That, and the dragon looking straight out of How to Train Your Dragon - I wonder if they have agreements with the right holders, or if they expect massive lawsuits to create free advertising for their launch.

Well, look at Wikimedia.

https://commons.wikimedia.org/wiki/File:This_Is_Fine_(meme)....

Here is a direct example of a derived work, to the point where the prompt is "n orange-brown anthropomorphic dog sitting in a chair at a table in a room that is engulfed in flames, happy dog sitting on chair at a table viewed from the side, dog with a hat, room is burning with fire all across the room".

That's covered by Fair Use, I suppose they will argue this if they get sued.
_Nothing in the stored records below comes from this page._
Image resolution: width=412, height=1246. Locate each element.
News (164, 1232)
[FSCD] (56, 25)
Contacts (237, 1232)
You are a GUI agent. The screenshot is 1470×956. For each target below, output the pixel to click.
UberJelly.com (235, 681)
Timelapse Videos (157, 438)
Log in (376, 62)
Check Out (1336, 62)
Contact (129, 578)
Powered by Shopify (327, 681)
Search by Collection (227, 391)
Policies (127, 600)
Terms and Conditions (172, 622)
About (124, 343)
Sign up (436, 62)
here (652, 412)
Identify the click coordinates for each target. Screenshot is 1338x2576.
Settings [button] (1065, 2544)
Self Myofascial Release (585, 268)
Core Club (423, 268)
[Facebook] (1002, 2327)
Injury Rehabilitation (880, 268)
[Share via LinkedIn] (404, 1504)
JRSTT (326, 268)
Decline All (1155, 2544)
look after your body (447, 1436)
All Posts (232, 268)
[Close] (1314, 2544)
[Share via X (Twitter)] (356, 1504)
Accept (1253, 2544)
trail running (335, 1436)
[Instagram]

Interestingly, commons doesn't allow Fair Use, but the according to commons, "this is not a derived work".

https://commons.wikimedia.org/wiki/Commons:Deletion_requests...

Thank you, interesting! I don't know that much about Fair use: if I understand well, the key is that the use should be "transformative", right? Am I correct in understanding that: - if the original "This is fine" meme was under copyright, the dog picture would be exempted from copyright by Fair use as it's a transformation - here it's not even needed since the original is not under copyright ("this is not a derived work")

It was a batshit insane decision, and a wrong one. Also: Commons doesn't allow for Fair Use images, so actually the decision was made that this wasn't transformative as it wasn't a derivative image.

You tell me if that was a derivative image or not. I argued it was, and the argument was completely ignored.